Virginio Gayda (12 August 1885 – 14 March 1944) was a prominent Italian fascist journalist during Fascist Italy, led by Benito Mussolini.

==Early life==
Gayda was born in Rome, studied economics at the University of Turin and began his career as a journalist when he was hired as a foreign correspondent by La Stampa in 1908.

==Journalist==
Gayda came to prominence as editor of Il Giornale d'Italia during the 1930s and the 1940s. Contemporary reports in the Allied press characterised him as a propagandist who was willing to write anything to support Benito Mussolini's regime.

Dr. Seuss lampooned Gayda by saying, "If you were to ask me, which you haven't, whom I consider the world's most outstanding writer of fantasy, I would, of course, answer: 'I am.' My second choice, however, is Virginio Gayda."

However, Gayda twice came into conflict with Mussolini. In the first incident, a 1939 article "Che farà l'Italia?" ("What Will Italy Do?") was written when Germany invaded Poland in which Gayda cast doubt on the wisdom of Italy entering the world war on the side of Germany. Mussolini, who planned to join the war, criticised the article strongly.

Mussolini raised no public objection when Gayda warned against the likelihood of a swift victory one week after start in June 1941 of the Axis invasion of the Soviet Union. However, on 17 February 1943, Gayda provoked the second incident by stating in Il Giornale d'Italia that the Axis powers had difficulties in the war of attrition.
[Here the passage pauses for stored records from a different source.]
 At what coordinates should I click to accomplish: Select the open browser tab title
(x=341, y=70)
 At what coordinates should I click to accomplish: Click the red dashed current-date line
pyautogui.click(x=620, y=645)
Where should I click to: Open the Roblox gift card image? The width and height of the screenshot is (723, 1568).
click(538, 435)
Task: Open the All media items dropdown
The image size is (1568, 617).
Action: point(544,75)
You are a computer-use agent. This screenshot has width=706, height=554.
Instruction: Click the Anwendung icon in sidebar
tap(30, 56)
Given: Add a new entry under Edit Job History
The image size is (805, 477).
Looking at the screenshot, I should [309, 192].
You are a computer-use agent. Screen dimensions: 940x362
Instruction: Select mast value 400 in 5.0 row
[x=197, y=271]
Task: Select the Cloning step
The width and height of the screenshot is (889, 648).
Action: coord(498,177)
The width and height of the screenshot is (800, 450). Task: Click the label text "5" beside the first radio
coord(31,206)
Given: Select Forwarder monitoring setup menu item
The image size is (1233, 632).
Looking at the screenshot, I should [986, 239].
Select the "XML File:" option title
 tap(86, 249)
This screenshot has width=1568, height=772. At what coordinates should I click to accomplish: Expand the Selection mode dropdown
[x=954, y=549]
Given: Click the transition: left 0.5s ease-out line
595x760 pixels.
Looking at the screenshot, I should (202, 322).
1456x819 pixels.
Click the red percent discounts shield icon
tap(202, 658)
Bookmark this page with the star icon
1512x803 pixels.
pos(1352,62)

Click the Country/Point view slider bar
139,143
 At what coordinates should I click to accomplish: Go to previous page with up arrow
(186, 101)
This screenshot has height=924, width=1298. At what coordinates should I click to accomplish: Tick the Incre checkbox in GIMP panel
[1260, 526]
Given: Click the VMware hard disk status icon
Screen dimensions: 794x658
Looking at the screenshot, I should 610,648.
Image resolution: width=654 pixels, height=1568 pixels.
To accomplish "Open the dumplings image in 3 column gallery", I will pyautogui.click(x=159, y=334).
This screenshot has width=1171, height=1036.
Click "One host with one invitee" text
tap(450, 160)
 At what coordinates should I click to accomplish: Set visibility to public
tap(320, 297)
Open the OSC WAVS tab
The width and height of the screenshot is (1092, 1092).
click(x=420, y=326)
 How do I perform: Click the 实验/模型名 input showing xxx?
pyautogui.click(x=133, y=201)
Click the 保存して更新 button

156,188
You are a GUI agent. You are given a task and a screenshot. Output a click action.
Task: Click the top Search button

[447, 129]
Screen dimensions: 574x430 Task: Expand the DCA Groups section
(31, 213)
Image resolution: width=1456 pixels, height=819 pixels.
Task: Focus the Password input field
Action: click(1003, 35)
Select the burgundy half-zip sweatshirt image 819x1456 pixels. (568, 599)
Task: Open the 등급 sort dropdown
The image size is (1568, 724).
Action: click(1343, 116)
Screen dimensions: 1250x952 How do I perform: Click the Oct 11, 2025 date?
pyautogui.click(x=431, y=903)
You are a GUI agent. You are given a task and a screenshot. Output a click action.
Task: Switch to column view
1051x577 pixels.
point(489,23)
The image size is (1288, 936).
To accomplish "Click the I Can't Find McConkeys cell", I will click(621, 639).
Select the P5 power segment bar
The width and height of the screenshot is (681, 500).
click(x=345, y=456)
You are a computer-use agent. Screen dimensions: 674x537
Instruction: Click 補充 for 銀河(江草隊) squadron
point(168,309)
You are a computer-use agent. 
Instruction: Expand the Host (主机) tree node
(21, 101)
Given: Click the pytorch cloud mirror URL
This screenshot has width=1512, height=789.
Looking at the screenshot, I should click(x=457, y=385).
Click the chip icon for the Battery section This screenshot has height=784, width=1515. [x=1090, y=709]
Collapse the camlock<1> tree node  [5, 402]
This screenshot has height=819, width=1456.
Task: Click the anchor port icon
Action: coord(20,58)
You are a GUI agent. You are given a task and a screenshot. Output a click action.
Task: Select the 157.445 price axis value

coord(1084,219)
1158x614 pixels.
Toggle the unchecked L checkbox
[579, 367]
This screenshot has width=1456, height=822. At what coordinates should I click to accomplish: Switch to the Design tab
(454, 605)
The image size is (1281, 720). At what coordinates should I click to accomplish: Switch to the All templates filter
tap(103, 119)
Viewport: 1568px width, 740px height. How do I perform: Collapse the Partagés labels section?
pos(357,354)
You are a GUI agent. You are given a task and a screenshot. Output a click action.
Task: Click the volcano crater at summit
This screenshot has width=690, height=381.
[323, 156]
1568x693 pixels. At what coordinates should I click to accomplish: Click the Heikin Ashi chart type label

Since the Allies were understood to have more industrial power than the Axis, that was seen as a tacit admission of a likely defeat. As a result, Gayda did not appear in Il Giornale d'Italia again until 23 March. He was replaced as editor of Il Giornale d'Italia by A. Bergamini after the fall of the fascist regime on 25 July 1943.

==Death==
He was killed by Allied bombing at home on 14 March 1944, reportedly while he was studying English, "the language of Churchill and Eisenhower", in preparation for the arrival of the Allies.